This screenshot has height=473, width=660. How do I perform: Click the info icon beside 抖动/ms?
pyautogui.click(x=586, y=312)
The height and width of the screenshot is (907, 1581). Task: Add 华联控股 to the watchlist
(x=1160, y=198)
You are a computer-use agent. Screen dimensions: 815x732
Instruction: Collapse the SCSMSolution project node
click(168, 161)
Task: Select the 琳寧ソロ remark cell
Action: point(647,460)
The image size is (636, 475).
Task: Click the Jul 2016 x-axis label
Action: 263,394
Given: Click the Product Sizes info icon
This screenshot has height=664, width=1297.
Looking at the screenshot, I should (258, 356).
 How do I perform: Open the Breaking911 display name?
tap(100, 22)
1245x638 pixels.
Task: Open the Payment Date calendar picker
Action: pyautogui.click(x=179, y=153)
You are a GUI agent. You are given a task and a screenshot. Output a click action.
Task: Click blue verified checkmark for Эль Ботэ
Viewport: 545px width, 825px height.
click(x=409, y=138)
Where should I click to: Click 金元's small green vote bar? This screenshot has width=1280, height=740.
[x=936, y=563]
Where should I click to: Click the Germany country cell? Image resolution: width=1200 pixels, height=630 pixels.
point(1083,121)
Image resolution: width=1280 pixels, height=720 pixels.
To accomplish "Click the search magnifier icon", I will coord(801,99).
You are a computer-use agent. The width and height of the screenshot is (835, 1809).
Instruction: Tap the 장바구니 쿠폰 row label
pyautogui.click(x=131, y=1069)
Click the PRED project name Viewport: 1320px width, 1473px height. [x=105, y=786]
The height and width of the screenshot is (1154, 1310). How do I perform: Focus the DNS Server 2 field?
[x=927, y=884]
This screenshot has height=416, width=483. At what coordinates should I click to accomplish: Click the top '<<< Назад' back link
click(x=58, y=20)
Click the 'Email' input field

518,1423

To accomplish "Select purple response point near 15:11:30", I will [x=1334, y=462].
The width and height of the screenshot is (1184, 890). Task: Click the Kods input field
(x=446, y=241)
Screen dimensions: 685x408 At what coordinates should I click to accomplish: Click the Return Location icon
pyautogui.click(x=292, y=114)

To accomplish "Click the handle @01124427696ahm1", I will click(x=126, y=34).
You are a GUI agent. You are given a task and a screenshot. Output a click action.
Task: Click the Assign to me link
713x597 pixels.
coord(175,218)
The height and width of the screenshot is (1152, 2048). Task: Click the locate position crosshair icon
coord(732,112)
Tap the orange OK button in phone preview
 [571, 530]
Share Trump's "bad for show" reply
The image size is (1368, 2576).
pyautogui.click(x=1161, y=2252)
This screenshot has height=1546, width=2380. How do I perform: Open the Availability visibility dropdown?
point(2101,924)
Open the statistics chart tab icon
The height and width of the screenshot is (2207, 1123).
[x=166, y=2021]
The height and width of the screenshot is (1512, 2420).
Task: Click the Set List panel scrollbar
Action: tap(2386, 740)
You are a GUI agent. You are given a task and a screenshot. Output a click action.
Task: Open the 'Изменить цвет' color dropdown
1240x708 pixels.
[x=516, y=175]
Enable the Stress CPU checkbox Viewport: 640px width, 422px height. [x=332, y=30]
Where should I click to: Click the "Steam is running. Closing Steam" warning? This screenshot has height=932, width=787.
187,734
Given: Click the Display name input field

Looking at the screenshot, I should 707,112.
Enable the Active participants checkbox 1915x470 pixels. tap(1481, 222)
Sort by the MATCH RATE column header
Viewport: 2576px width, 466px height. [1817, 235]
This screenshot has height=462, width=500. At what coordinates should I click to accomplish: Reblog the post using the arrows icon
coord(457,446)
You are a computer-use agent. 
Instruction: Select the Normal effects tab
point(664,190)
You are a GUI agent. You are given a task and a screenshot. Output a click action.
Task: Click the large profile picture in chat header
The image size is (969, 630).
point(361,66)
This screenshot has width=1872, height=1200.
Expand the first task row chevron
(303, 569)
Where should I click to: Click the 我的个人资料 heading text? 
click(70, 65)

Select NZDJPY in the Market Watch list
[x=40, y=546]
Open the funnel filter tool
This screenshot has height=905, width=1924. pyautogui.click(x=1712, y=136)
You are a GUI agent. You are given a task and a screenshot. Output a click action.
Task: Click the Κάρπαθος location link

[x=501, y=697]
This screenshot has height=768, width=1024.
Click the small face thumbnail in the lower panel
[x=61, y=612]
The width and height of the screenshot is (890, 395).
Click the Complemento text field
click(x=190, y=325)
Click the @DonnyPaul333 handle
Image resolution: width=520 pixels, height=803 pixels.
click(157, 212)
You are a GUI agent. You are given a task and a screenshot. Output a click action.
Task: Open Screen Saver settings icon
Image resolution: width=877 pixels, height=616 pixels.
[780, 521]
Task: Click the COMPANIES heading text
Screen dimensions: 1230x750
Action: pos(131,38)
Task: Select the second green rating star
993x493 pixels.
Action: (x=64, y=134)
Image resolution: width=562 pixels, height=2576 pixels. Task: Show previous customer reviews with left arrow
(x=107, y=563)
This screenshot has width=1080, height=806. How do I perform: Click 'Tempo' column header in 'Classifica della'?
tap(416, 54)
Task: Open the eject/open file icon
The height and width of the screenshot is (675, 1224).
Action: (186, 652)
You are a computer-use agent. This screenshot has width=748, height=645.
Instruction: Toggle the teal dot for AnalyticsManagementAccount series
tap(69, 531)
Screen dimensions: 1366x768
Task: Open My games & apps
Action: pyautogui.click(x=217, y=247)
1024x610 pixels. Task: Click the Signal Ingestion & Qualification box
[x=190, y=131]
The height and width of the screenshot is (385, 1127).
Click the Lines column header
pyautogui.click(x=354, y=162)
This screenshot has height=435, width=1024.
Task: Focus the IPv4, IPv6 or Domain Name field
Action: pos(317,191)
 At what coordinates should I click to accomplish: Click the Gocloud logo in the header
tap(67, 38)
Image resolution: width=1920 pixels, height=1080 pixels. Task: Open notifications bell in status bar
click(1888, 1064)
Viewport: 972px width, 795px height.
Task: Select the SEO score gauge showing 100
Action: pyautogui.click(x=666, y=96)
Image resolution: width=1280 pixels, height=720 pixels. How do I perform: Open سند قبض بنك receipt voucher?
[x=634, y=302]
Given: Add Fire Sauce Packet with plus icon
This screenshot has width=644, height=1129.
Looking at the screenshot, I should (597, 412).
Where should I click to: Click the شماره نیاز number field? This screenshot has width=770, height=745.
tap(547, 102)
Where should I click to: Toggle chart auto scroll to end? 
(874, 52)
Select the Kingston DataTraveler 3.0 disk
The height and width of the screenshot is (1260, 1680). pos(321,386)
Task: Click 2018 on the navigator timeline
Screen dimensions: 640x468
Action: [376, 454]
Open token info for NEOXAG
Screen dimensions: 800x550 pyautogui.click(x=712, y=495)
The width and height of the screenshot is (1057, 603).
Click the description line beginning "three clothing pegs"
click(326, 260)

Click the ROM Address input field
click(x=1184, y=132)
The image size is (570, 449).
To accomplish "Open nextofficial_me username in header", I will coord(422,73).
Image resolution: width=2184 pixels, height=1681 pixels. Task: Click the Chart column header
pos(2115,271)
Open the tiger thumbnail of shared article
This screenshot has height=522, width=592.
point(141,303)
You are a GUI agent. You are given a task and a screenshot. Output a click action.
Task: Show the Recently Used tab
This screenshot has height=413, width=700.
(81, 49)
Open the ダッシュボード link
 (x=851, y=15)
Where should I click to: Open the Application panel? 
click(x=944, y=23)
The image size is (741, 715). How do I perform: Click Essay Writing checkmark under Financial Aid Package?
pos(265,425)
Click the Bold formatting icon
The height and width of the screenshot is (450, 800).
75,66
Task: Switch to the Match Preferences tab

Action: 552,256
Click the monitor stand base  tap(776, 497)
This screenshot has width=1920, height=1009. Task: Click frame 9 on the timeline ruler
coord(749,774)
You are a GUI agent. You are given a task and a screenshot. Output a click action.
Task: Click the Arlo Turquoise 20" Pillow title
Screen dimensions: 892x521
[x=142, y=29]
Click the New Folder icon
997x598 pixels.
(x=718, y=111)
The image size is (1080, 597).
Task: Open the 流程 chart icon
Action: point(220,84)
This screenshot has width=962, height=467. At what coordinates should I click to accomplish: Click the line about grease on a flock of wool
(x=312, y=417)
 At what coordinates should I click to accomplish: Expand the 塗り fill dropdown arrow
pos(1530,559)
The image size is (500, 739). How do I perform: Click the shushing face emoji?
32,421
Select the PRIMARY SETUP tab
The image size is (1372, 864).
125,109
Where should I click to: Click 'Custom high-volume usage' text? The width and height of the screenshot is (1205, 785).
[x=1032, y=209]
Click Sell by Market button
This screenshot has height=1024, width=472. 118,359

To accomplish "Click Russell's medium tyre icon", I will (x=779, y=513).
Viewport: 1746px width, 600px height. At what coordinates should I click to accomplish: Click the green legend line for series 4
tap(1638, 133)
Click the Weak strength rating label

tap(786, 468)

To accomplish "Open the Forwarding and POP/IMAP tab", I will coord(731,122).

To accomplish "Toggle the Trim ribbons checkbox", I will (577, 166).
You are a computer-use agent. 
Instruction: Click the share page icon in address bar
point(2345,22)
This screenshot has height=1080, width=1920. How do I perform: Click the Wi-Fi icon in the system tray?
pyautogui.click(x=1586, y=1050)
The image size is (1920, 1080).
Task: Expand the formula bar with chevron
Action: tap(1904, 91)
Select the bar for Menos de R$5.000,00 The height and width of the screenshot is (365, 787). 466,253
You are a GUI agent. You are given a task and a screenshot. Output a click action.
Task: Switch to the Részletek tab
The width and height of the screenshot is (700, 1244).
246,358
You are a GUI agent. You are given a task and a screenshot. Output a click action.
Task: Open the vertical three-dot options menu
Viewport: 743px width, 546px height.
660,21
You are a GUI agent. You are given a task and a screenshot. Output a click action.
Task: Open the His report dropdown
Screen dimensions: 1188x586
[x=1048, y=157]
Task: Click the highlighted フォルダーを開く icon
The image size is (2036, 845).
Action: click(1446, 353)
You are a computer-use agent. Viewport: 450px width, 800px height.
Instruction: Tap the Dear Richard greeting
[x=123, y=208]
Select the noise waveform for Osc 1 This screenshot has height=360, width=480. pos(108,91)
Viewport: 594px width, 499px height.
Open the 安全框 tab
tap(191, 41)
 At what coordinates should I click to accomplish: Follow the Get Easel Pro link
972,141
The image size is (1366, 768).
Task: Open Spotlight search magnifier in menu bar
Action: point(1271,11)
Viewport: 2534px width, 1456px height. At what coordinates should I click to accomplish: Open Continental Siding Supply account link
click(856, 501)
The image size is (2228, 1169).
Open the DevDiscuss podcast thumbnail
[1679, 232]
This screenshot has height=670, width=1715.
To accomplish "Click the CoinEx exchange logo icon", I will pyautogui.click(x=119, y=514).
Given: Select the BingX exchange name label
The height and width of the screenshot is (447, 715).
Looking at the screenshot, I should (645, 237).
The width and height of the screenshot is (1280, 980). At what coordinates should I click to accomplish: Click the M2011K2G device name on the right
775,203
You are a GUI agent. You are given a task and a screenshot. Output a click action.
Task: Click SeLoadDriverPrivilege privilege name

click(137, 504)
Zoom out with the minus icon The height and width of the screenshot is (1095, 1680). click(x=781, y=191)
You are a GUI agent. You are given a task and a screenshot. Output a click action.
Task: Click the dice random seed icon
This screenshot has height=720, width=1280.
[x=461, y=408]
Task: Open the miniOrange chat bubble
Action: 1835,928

+---+

*Short problem:*
Report every line of the listing above that contains the word "dropdown", copying each line in full. Treat the match as case-sensitive.

*Final result:*
This screenshot has height=1546, width=2380. How do I perform: Open the Availability visibility dropdown?
Task: Open the 'Изменить цвет' color dropdown
 At what coordinates should I click to accomplish: Expand the 塗り fill dropdown arrow
Task: Open the His report dropdown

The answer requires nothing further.